Though it's only speculation, Withrow believes it's likely that the younger whale swam too far away in fear and couldn't or wouldn't come back, doomed under the thickening ice. "It's an incredibly interesting story, but people will never know the answer," he said.

The other enduring mystery in the "Big Miracle" is whether the other two whales survived. A Soviet icebreaker cut a channel to open water in the Chukchi and Bering seas, and Eskimo workers on shore, aided by donated chain saws, succeeded in cutting a series of breathing holes to guide the two whales to the channel.

The guiding part worked -- not so much because of the gray whale breeding tapes, as it turned out, but because of some small pumps donated by a company in Minnesota. The company had developed the pumps for ice fishing, and rescuers found that the sound and turbulence of the pumps acted as a powerful attractant to the whales. It then became relatively easy to attract the whales to new breathing holes as they were created.

At the end of the rescue effort, one of the whales was spotted from a helicopter in the ice-clogged channel that was the final path to safety, Withrow said. The other one was never seen.

Both whales, already weakened from their ordeal, would have had a tough swim through the ice floes and down to safety in California and Mexico.

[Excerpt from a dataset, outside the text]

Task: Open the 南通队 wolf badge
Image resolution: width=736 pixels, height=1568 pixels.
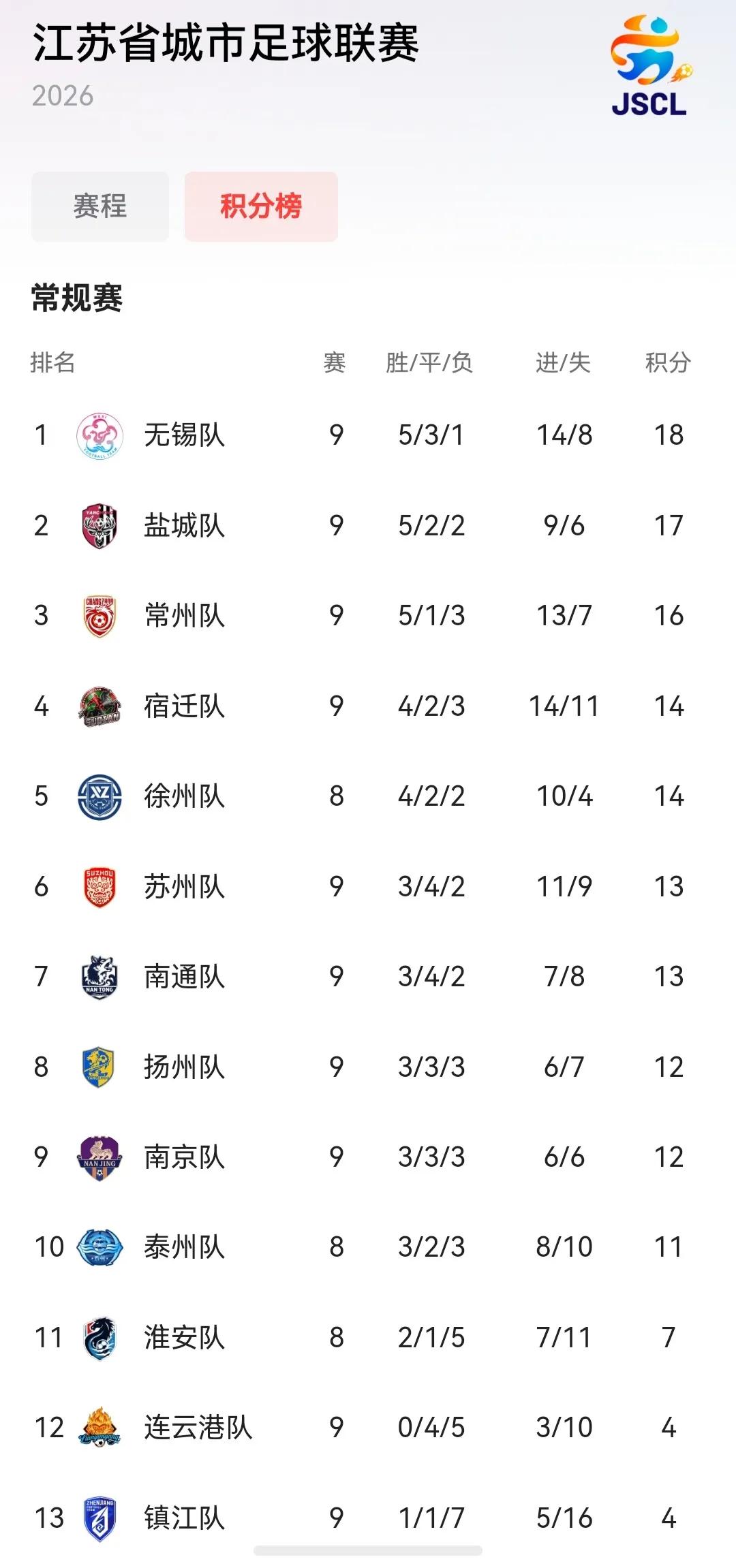Action: pyautogui.click(x=99, y=977)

"None of us actually saw the whales swim through," Withrow said. "People want to know if they actually made it. We don't know. There were reports of people seeing them all along the route, but there's no way of knowing. I'm sitting there three feet from these whales for two weeks and I'm not sure if I could identify them again."

In most cases, he said, gray whales are identified by patterns of barnacles on their skin, and barnacles don't stay the same for long.

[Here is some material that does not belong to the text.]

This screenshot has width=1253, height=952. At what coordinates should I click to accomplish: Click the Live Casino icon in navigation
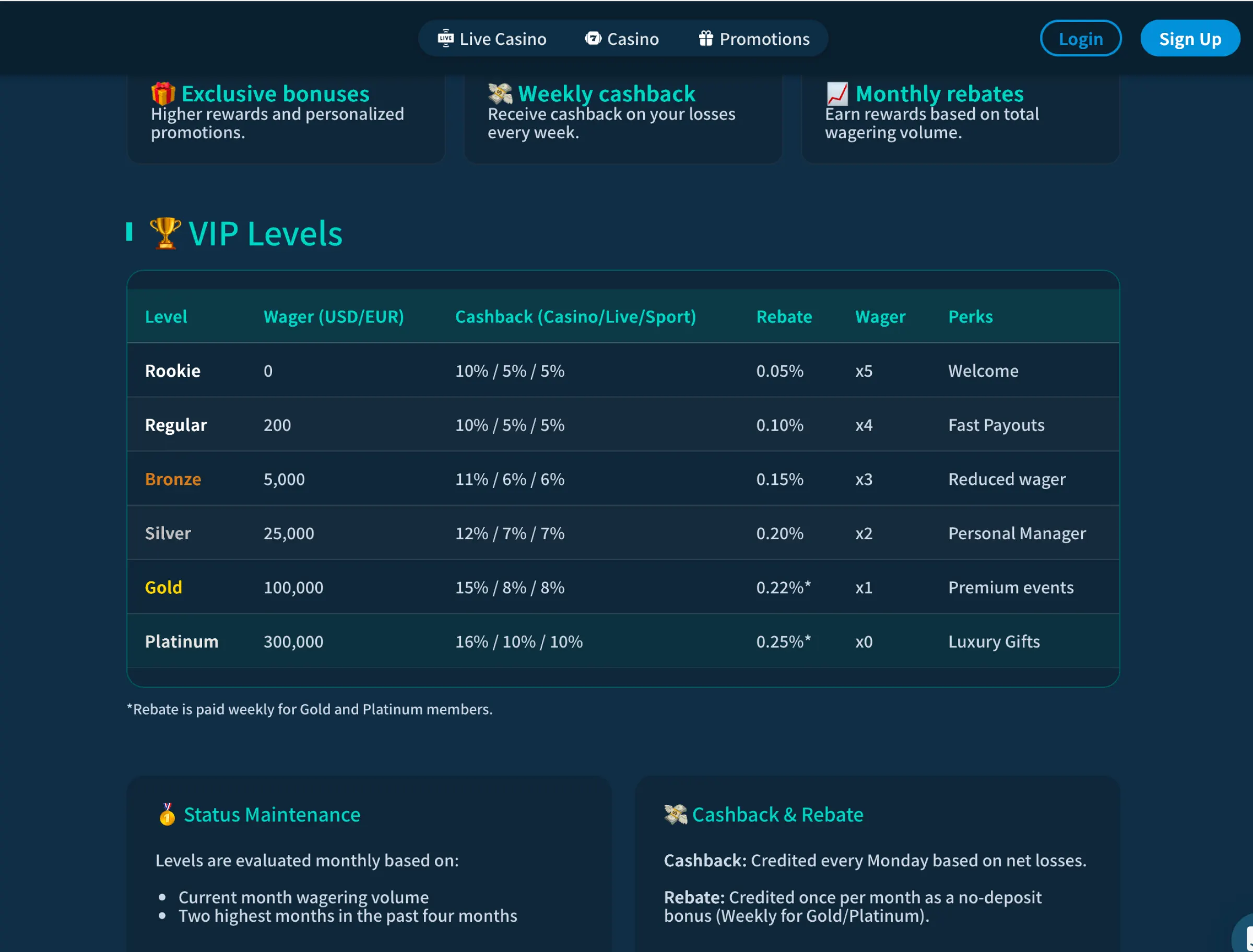[445, 39]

"I'm sure people wanted to see them and we'd all like to believe they did, and that's what really happened," Withrow said. "But we don't really know."

What about Drew Barrymore's dramatic dive into the water to help untangle one of the whales, supposedly caught in some fishing net?

Didn't happen, Withrow said.

"We wouldn't have allowed it," he said. "Diving in those conditions where it's 30 and 40 below [zero] is just a really dangerous thing to do. And she wasn't tethered [in the movie], she didn't have a diving buddy, there's laws that would have prohibited it -- no."

[For the record, 6:01 p.m., Feb. 13: This post originally implied that Sen. Ted Stevens had accepted bribes from oil company executive Bill Allen. Stevens was accused of failing to report gifts from Allen.]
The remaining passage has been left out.